NAR AĞACI
“Çünkü sonsuzluktan gelerek bir pervazdan halıya giren desenler bir süre göründükten sonra diğer pervazdan çıkıp yine sonsuza gider. Halı, sonsuzluğun bir çerçeve içinde seyredildiği bir andır sadece...”
İşte bir halının sonsuzluk çerçevesinde saklıydı tüm hikaye... Yüreğindeki kırık aşkını, doğduğu toprakları, buram buram kokan anılarını Tebriz’de bırakan Setterhan...
Trabzon’da nar ağacının gölgesinde büyürken savaşın acı gerçekliği ile karşılaşarak İstanbul’a göç etmek zorunda kalan Zehra...

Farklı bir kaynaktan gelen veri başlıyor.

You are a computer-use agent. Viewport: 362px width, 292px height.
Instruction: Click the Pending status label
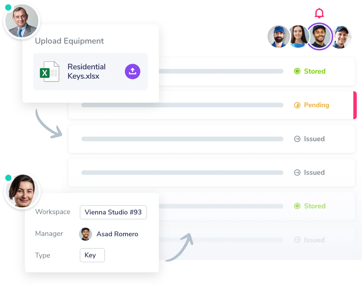pos(316,105)
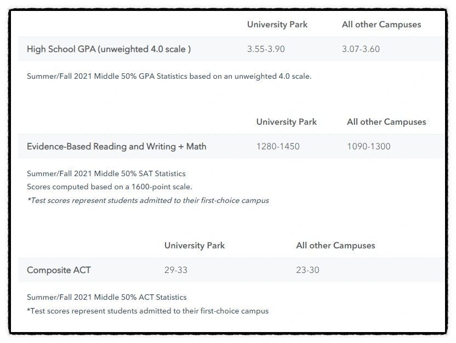Select the High School GPA row label

[x=109, y=49]
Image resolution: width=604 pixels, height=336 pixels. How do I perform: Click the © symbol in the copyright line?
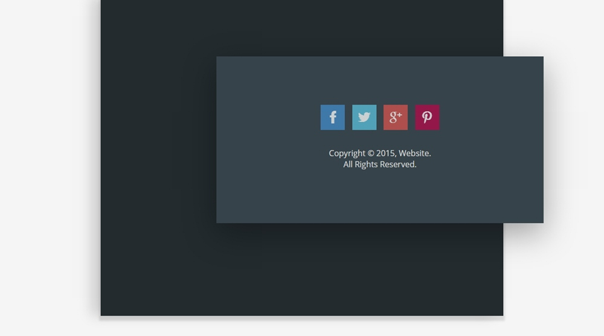370,153
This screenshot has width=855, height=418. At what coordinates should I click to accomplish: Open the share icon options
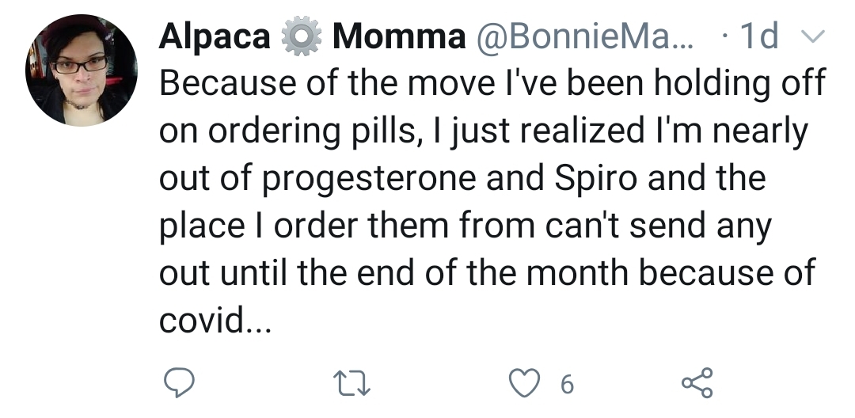click(x=697, y=382)
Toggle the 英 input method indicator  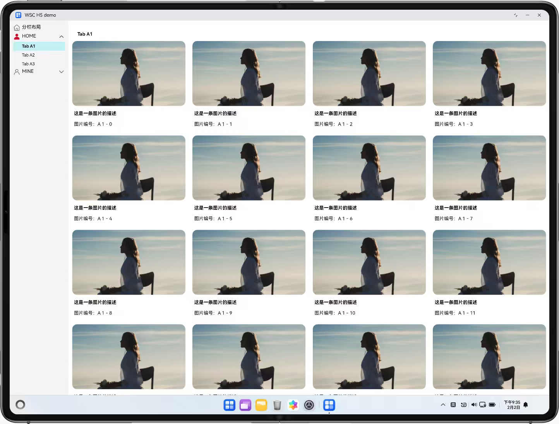coord(453,405)
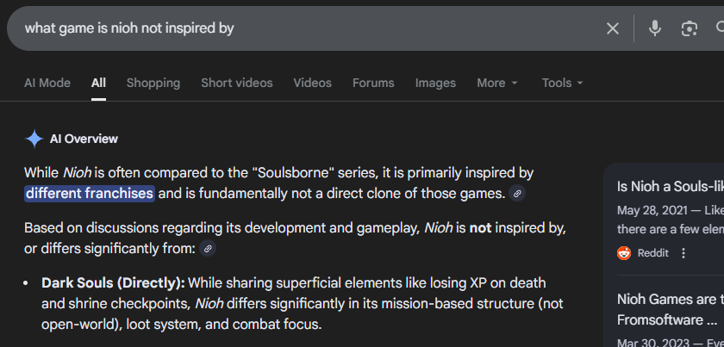This screenshot has height=347, width=724.
Task: Click the highlighted "different franchises" text
Action: click(x=90, y=194)
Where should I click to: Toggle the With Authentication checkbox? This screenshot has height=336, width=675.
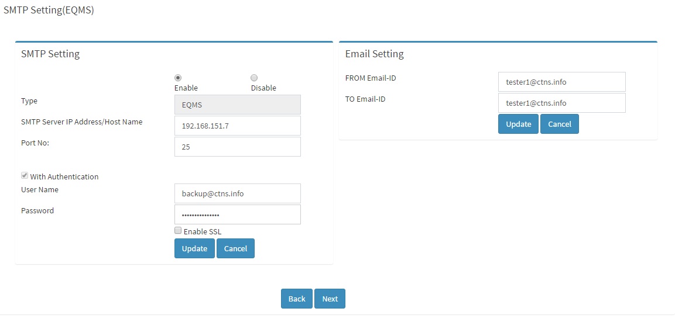(25, 176)
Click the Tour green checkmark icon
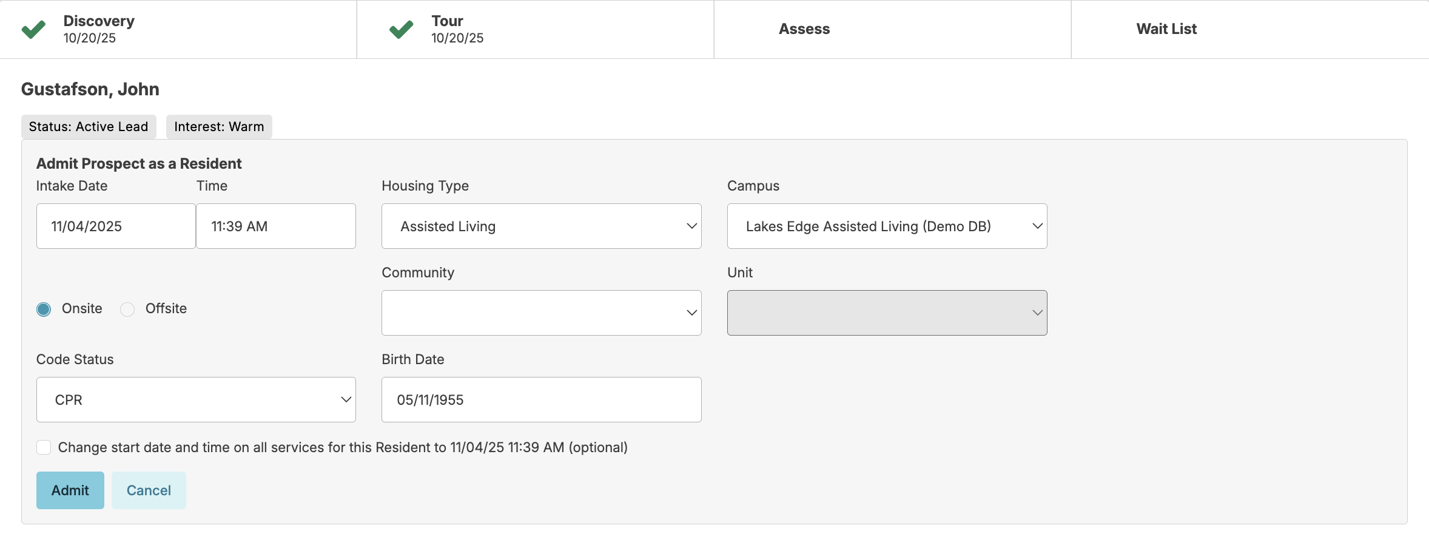1429x545 pixels. (x=401, y=29)

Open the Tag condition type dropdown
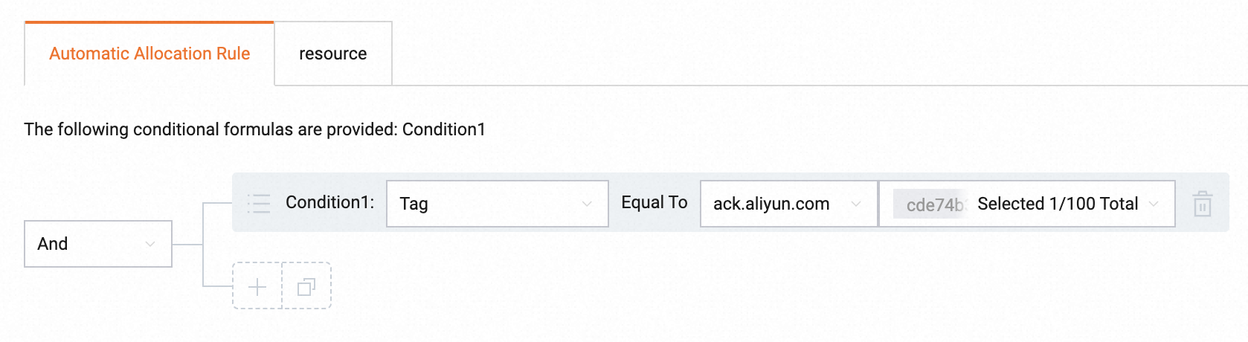(497, 204)
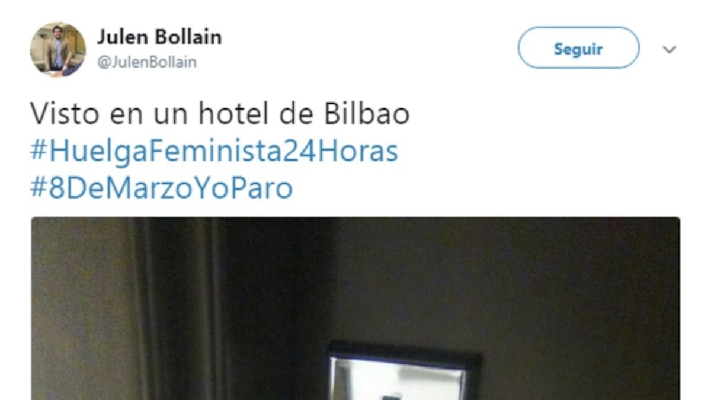
Task: Open the #HuelgaFeminista24Horas hashtag
Action: point(214,151)

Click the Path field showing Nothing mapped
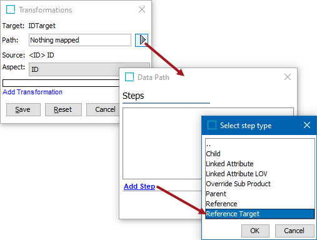point(80,40)
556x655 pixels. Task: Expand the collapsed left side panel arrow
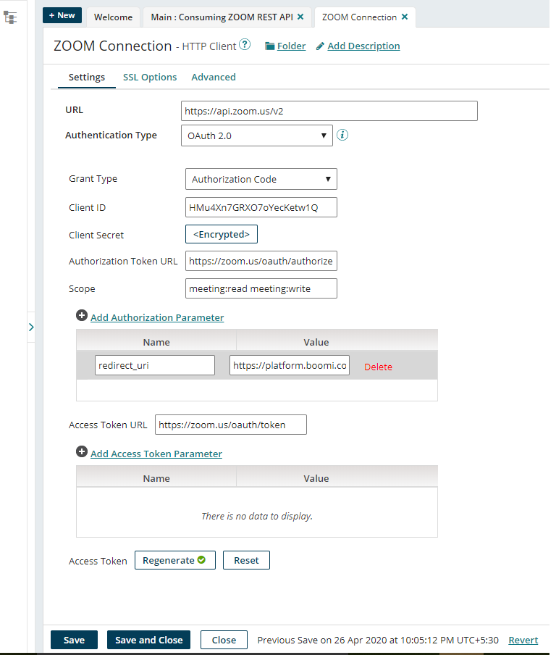point(31,328)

İki yürekte de delice akan duygular ikisinden habersiz yıllarca durmak bilmeden yol alırken Setterhan’ın yolu onlarca anı ve yeni yaşanmışlıklarla Trabzon’a düşer. Kader bu ya...
Savaşın bitmesiyle aylar sonra Zehra da yurduna gelir.
Peki ya bundan sonrası?
Yara alan, hüzünlerle yoğrulan, yeni hayatlarına alışmaya çalışan yüreklerin kayıplarına alışarak sıcak bir liman bulmaktı.

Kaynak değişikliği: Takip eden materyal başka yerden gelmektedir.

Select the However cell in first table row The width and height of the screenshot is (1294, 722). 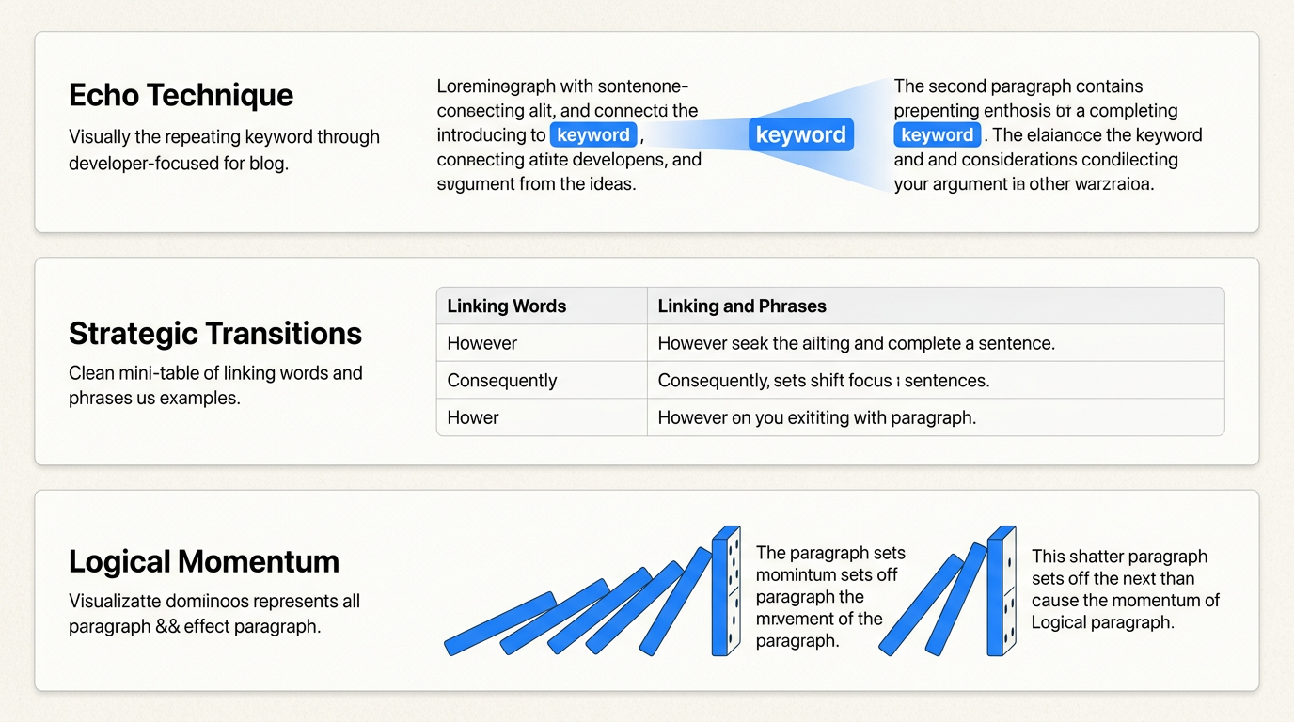tap(482, 343)
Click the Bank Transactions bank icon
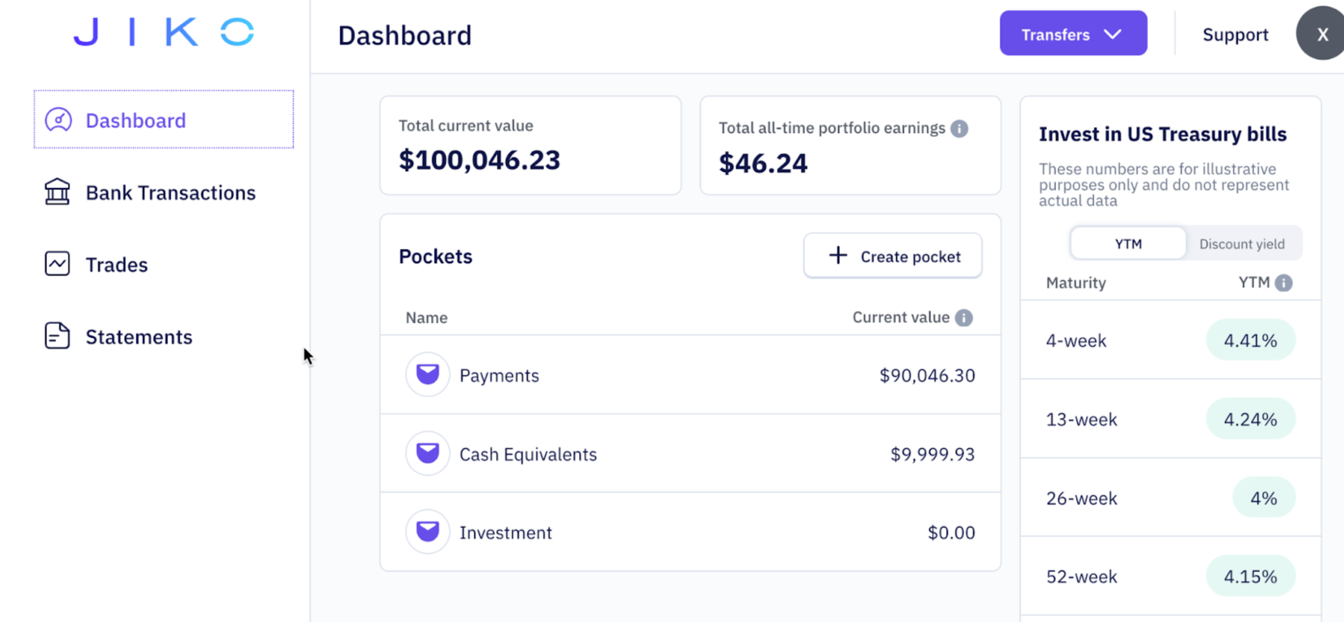This screenshot has height=622, width=1344. coord(57,192)
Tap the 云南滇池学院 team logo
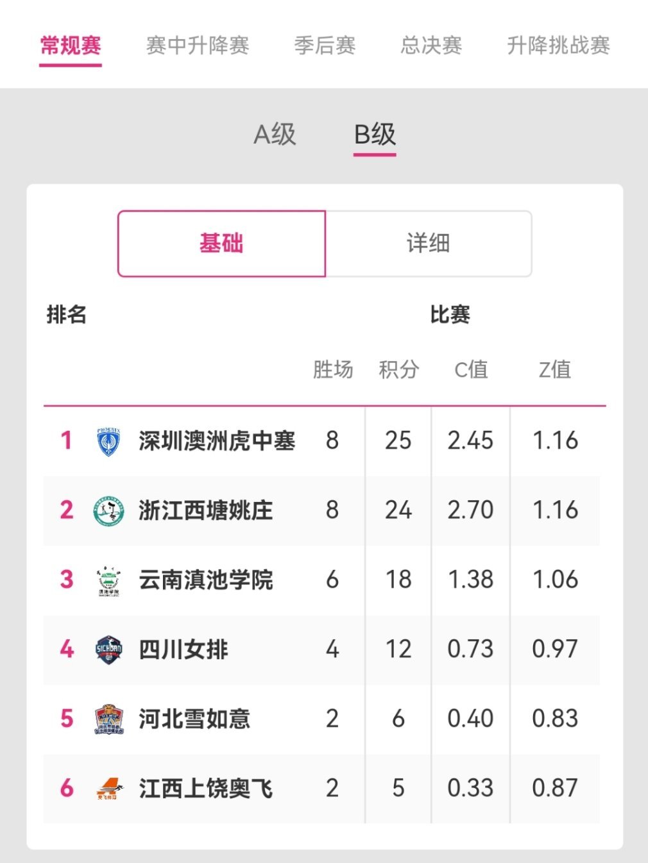 [108, 580]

Asıl sevdaya naif adımlarla ilerlemekti.
Ve tüm bu hikaye aslında resimler arasında geçen bir yolculuktu. O yolculuğa adım adım yol olan yazarın derin düşüncelerle, etkileyici betimlemeleriyle bize aktardığı unutulmayacak bir hikaye...

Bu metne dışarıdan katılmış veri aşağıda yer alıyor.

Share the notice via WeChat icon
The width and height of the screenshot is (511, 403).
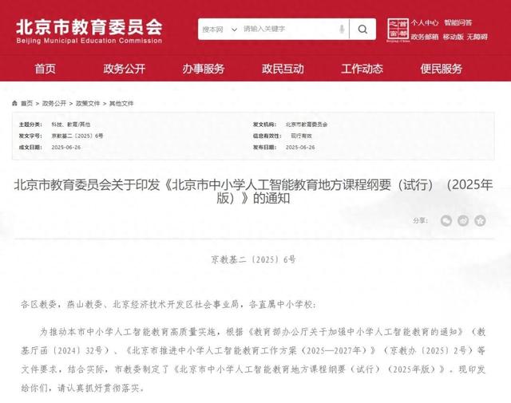coord(446,220)
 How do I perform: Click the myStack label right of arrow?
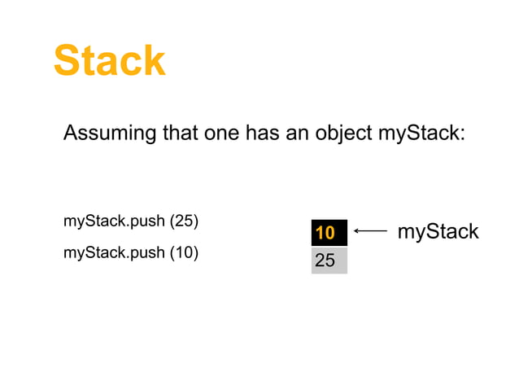coord(438,232)
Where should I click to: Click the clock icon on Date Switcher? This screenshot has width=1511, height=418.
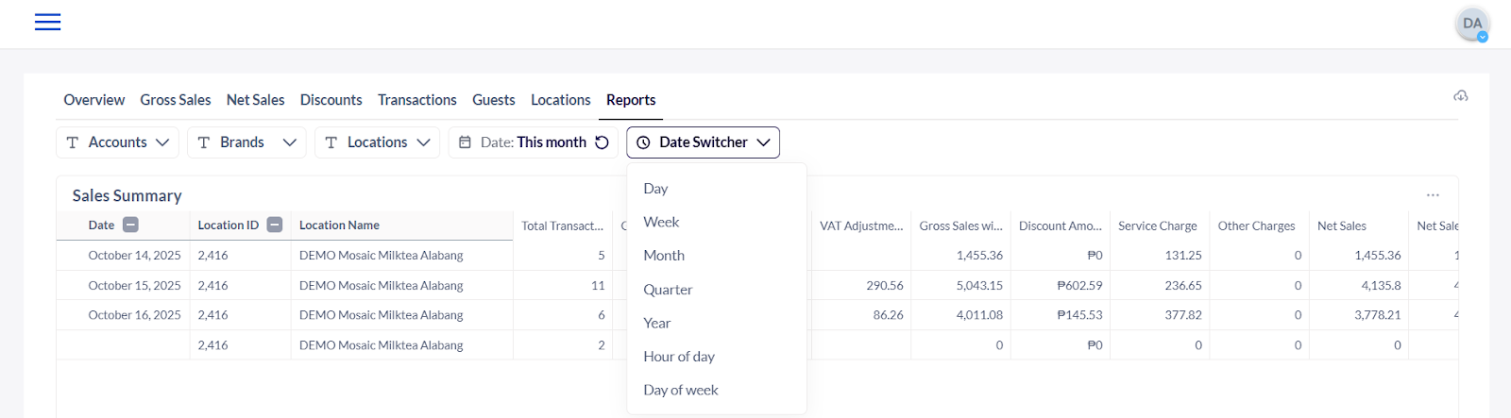[x=643, y=142]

Nar Ağacı; birçok güzelliği, eski kültürü ve yaşanmışlıkları yalın bir dille hafızama yerleşen bir baş yapıt... Kitaptaki tarihi yerler ve birçok naif bilgi, dolu dolu sayfalara döşenirken kitaba olan hayranlığım daha çok arttı. Okuyanın elinden bırakmak istemeyeceği, yazarla birlikte geçmişe yolculuk yapacağı ve her olaya şahit olacağı enfes bir roman... Yazarın kalemine, yüreğine sağlık...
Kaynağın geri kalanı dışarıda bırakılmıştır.